__Aim of the exercise__: Copy exactly the line containing "[menuitem] (392, 57)" and each line after it to the end of the listing, and output nothing else.

===== Excerpted data =====

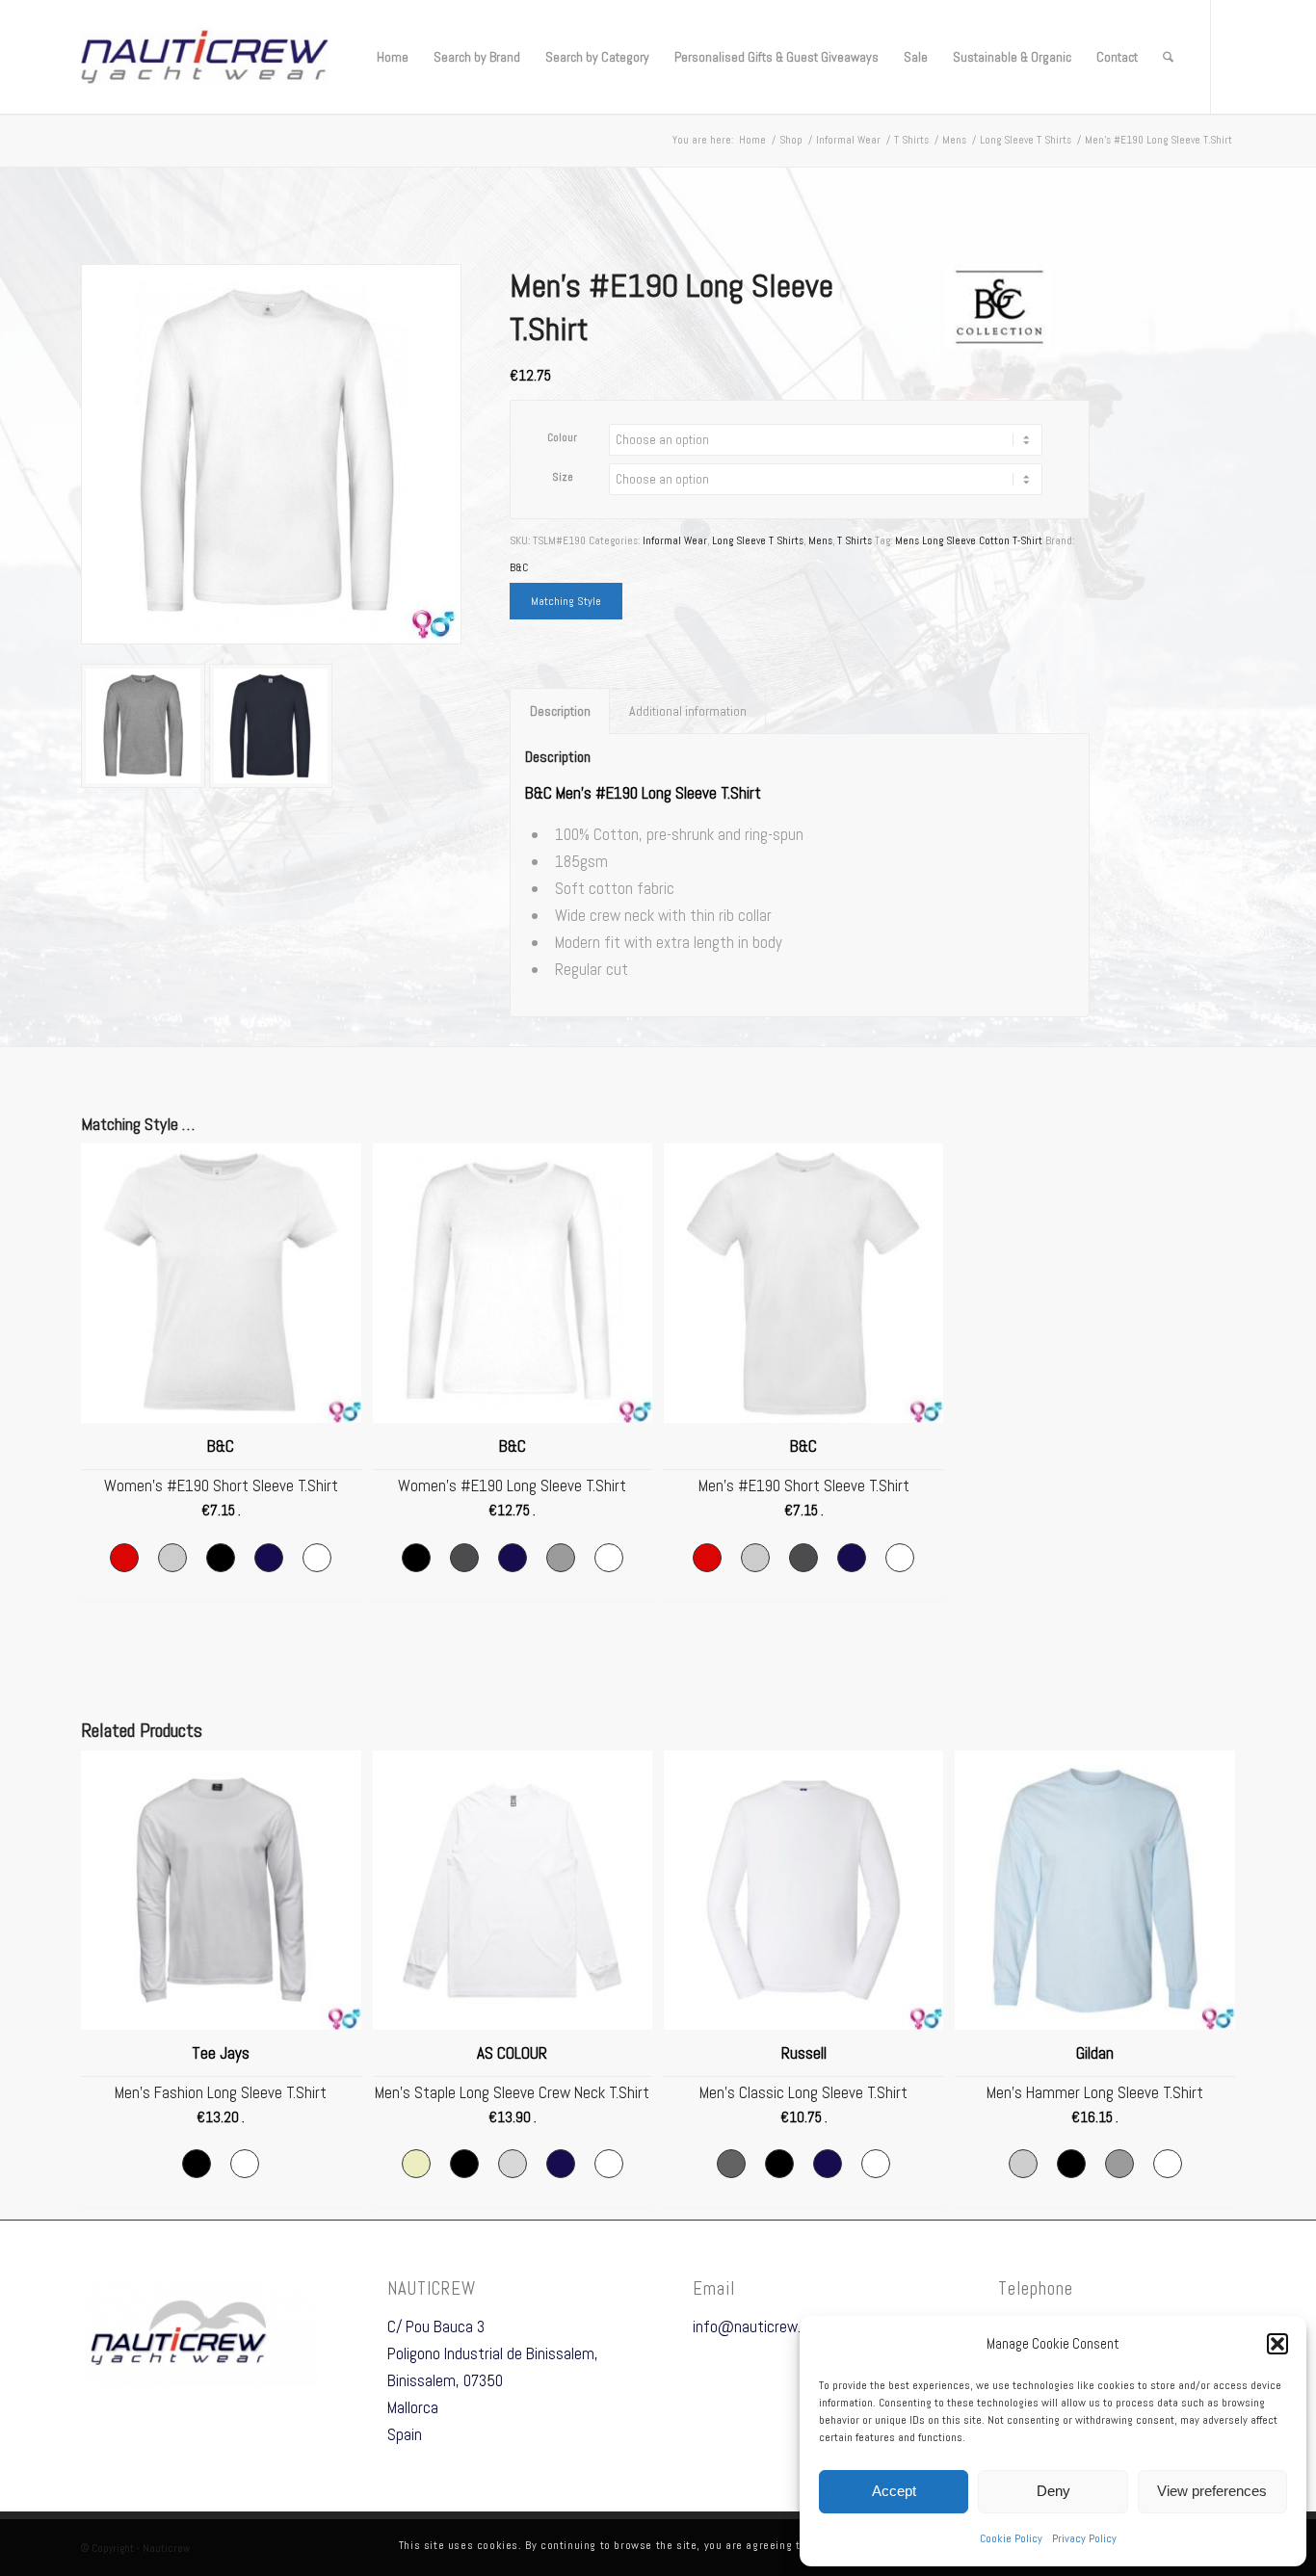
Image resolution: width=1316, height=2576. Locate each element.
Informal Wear (675, 540)
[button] (1277, 2343)
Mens (820, 540)
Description (560, 711)
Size (562, 477)
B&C (519, 567)
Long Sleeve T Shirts (757, 540)
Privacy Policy (1084, 2538)
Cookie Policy (1011, 2538)
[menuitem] (392, 57)
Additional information (688, 711)
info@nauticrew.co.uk (763, 2326)
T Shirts (854, 540)
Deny (1053, 2491)
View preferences (1212, 2491)
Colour (562, 437)
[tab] (560, 711)
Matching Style (566, 601)
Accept (894, 2491)
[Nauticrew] (205, 57)
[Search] (1168, 57)
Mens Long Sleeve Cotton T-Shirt (968, 540)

=====

__Exercise output__:
[menuitem] (392, 57)
Additional information (688, 711)
info@nauticrew.co.uk (763, 2326)
T Shirts (854, 540)
Deny (1053, 2491)
View preferences (1212, 2491)
Colour (562, 437)
[tab] (560, 711)
Matching Style (566, 601)
Accept (894, 2491)
[Nauticrew] (205, 57)
[Search] (1168, 57)
Mens Long Sleeve Cotton T-Shirt (968, 540)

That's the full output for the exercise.